Direct visualization of the glycocalyx has been performed via several approaches, mostly using lectins which are proteins that bind specific disaccharide moieties of glycosaminoglycan chains [5, 24, 70]. Other labels include antibodies for heparan sulfate, syndecan-1 or hyaluronan [24, 70]. When attaching these markers to a fluorescent probe, advanced microscopic techniques can be applied to visualize the glycocalyx. Confocal laser scanning microscopy (CLSM) enables optical sectioning with good optical resolution, allowing 3D reconstructions of the specimen. Lectin labeling of the glycocalyx of cultured human umbilical vein endothelial cells and subsequent CLSM imaging revealed a surface layer as thick as 2.5 ± 0.5 μm [5]. CLSM has also been used to detect concentration changes of fluorescently labeled lectins in the glycocalyx of fixated rat mesentery postcapillary venules in case of ischemia/reperfusion and inflammation [70]. Because larger vessels have thicker walls, which results in lower light penetration depths with significant loss of resolution at higher depths (>40 μm) [127] due to increased scattering of signal, CLSM is less suitable for imaging of the glycocalyx in arteries.

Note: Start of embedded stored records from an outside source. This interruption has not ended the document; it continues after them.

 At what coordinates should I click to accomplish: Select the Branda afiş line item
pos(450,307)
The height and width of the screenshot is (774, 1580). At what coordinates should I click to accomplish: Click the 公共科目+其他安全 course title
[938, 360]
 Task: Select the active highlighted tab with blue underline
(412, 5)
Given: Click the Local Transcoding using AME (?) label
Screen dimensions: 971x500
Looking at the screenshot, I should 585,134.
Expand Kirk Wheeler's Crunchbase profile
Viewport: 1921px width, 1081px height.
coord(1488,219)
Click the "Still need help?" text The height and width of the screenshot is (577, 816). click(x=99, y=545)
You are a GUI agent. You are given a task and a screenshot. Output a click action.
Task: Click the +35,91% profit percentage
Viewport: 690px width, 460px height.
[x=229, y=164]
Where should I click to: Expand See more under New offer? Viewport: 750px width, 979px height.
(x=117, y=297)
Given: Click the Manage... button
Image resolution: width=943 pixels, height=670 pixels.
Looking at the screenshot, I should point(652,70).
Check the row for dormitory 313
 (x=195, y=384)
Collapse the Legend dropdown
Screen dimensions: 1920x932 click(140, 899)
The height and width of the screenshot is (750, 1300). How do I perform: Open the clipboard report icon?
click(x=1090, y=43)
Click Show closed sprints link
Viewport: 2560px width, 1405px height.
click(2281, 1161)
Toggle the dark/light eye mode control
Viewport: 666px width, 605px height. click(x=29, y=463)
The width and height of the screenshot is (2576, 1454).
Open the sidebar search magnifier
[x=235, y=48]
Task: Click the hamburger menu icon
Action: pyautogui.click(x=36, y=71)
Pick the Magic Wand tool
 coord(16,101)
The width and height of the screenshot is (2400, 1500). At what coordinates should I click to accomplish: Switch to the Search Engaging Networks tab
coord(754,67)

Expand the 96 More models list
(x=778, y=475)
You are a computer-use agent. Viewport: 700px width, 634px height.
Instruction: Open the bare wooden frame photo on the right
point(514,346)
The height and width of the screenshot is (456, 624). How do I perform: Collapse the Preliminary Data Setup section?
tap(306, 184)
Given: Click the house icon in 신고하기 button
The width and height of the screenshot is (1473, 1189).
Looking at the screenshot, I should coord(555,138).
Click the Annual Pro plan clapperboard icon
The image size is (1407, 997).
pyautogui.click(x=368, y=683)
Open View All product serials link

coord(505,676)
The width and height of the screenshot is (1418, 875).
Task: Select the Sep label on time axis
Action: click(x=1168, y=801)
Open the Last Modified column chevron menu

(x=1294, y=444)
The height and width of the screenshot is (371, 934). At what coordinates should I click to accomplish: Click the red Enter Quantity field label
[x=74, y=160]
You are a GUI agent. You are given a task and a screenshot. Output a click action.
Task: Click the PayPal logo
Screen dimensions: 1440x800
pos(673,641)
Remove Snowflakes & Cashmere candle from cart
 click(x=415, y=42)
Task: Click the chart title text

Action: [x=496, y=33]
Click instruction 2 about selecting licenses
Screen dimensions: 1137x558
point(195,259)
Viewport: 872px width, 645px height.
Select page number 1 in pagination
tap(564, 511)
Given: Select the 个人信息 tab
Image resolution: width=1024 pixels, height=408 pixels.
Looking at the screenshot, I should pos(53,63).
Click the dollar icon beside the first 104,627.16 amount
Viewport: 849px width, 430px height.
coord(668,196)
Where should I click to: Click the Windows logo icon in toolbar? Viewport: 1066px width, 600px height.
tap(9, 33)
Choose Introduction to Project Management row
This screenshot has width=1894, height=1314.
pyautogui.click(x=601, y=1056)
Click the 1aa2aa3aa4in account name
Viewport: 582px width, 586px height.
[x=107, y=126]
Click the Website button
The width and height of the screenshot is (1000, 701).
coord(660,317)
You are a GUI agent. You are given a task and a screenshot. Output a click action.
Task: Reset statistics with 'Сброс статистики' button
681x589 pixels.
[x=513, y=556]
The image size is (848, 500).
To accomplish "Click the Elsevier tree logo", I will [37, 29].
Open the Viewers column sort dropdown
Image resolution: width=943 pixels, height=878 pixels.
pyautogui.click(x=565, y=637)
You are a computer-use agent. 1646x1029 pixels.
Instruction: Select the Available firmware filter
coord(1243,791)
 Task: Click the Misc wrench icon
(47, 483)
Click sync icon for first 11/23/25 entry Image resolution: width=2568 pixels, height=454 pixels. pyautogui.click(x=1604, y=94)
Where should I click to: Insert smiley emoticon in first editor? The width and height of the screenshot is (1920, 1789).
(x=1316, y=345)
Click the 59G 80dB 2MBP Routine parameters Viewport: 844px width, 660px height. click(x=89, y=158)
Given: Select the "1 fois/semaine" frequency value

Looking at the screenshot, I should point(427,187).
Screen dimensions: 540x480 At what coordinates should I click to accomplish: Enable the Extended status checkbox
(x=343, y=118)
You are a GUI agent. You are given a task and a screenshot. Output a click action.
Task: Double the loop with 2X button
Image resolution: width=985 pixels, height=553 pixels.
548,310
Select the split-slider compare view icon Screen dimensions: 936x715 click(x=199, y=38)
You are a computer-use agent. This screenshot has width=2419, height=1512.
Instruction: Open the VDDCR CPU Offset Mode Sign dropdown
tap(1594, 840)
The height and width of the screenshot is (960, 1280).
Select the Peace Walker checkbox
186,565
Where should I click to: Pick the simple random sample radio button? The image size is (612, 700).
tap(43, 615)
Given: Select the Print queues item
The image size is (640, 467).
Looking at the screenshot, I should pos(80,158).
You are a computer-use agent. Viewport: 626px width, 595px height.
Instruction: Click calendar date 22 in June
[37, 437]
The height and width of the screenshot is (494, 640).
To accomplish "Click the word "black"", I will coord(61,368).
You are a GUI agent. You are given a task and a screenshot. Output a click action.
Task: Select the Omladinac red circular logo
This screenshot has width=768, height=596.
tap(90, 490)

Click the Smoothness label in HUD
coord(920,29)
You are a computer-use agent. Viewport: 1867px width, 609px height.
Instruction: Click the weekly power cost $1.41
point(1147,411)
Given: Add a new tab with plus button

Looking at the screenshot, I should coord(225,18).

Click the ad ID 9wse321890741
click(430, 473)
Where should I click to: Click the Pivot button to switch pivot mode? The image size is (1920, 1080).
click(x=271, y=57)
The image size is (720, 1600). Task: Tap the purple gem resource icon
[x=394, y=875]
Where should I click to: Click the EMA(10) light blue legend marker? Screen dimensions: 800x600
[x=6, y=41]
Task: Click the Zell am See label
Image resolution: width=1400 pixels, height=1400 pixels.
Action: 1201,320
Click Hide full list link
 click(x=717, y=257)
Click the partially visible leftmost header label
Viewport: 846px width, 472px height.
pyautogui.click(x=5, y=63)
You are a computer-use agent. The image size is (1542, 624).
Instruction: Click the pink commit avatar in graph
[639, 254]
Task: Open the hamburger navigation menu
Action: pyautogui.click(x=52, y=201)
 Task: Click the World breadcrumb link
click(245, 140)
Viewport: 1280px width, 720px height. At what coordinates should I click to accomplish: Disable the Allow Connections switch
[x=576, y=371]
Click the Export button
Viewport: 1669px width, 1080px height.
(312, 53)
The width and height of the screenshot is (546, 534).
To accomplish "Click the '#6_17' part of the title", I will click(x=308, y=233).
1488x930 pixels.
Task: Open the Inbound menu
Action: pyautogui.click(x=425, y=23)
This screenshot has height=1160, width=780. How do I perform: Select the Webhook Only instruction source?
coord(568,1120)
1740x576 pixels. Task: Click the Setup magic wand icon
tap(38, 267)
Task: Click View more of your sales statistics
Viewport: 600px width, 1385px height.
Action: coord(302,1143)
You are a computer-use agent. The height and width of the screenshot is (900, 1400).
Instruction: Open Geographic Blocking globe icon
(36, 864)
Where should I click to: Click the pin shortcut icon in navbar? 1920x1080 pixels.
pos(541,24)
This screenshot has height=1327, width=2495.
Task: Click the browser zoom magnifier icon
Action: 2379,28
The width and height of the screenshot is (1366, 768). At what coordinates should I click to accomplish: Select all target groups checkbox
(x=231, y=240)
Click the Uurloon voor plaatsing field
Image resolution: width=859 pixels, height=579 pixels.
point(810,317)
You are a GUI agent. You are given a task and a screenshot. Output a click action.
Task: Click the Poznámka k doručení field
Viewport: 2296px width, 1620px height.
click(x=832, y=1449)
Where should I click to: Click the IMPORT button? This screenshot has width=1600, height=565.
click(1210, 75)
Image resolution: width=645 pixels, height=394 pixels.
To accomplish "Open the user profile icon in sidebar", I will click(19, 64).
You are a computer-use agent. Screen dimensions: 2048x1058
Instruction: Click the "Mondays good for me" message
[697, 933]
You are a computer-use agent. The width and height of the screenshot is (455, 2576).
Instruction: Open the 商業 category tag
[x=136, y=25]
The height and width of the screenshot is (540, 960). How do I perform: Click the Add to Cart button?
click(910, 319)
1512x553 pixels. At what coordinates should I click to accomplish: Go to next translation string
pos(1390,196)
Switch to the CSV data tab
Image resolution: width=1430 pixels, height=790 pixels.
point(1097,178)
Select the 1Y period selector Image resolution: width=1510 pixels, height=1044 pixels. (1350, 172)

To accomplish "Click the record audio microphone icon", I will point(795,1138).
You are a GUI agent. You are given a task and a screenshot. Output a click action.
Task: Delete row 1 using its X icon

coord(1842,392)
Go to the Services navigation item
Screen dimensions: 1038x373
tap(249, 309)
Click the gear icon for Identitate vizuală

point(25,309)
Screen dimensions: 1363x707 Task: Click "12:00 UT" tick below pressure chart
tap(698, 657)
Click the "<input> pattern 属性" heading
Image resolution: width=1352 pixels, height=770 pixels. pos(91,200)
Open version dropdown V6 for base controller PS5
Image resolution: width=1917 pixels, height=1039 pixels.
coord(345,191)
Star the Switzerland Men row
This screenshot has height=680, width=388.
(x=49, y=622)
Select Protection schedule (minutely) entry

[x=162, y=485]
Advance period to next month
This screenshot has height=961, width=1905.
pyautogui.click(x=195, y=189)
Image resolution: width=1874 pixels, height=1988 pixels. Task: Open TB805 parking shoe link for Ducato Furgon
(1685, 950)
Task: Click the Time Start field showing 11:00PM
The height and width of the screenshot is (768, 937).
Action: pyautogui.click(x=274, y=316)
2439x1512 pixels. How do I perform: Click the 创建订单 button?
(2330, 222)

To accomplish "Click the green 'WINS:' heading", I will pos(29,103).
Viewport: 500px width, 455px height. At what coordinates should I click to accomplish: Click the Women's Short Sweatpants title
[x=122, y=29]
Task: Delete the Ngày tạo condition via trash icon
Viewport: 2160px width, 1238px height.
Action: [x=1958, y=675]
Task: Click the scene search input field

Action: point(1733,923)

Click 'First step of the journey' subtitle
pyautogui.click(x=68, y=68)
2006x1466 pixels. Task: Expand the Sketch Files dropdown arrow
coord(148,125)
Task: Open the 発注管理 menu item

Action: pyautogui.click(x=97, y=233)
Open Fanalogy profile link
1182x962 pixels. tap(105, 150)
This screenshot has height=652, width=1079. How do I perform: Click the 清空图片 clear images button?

A promising technique to directly visualize the glycocalyx in larger vessels, both ex vivo and in vivo, is two-photon laser scanning microscopy (TPLSM). TPLSM depends on excitation of a fluorophore by simultaneous uptake (i.e., within 10−18 s) of two red photons, instead of one blue photon as in conventional fluorescence excitation. The use of long wavelength red photons reduces scattering, and hence, increases penetration depth into tissue. Excitation of the fluorophore and consequent fluorescence only occurs at the focal point of the illumination cone, as the probability of two-photon excitation depends on the squared intensity of the excitatory photons. Any light received by the photomultipliers has to originate from the focal position, so scattering of the emitted photons does not influence resolution and no pinholes are required. As a consequence, TPLSM offers good resolution and optical sectioning at reasonable acquisition speed, while bleaching and phototoxicity of the dyes is limited to the focal position. The combination of enhanced penetration depth, good resolution, optical sectioning, and low phototoxicity makes TPLSM a suitable technique to visualize the delicate endothelial glycocalyx in larger vessels. This idea was confirmed by a recent study by Megens and colleagues [67] in which the endothelial glycocalyx was imaged with TPLSM in intact mouse carotid arteries (Fig. 2c); the glycocalyx thickness was found to be 4.5 ± 1.0 μm. As TPLSM is also applicable in vivo in rodents [127], it might prove to be a good approach of in vivo visualization of the glycocalyx in the macrocirculation of these animals.


Overlying the vascular endothelium, the glycocalyx is a membrane-bound mesh in which plasma-derived molecules integrate. It exerts a variety of functions, important in normal vascular physiology and also in vascular disease. Although data from experiments in microcirculation, and more recently, in macrocirculation strongly suggests a vasculoprotective role for the glycocalyx, research on this subject is hampered by lack of a good visualization technique. Two-photon laser scanning microscopy may prove to be a successful tool in achieving direct visualization of the glycocalyx in larger arteries in rodents, both ex vivo and in vivo, with the possibility to analyze focal variations in the composition or integrity of this layer.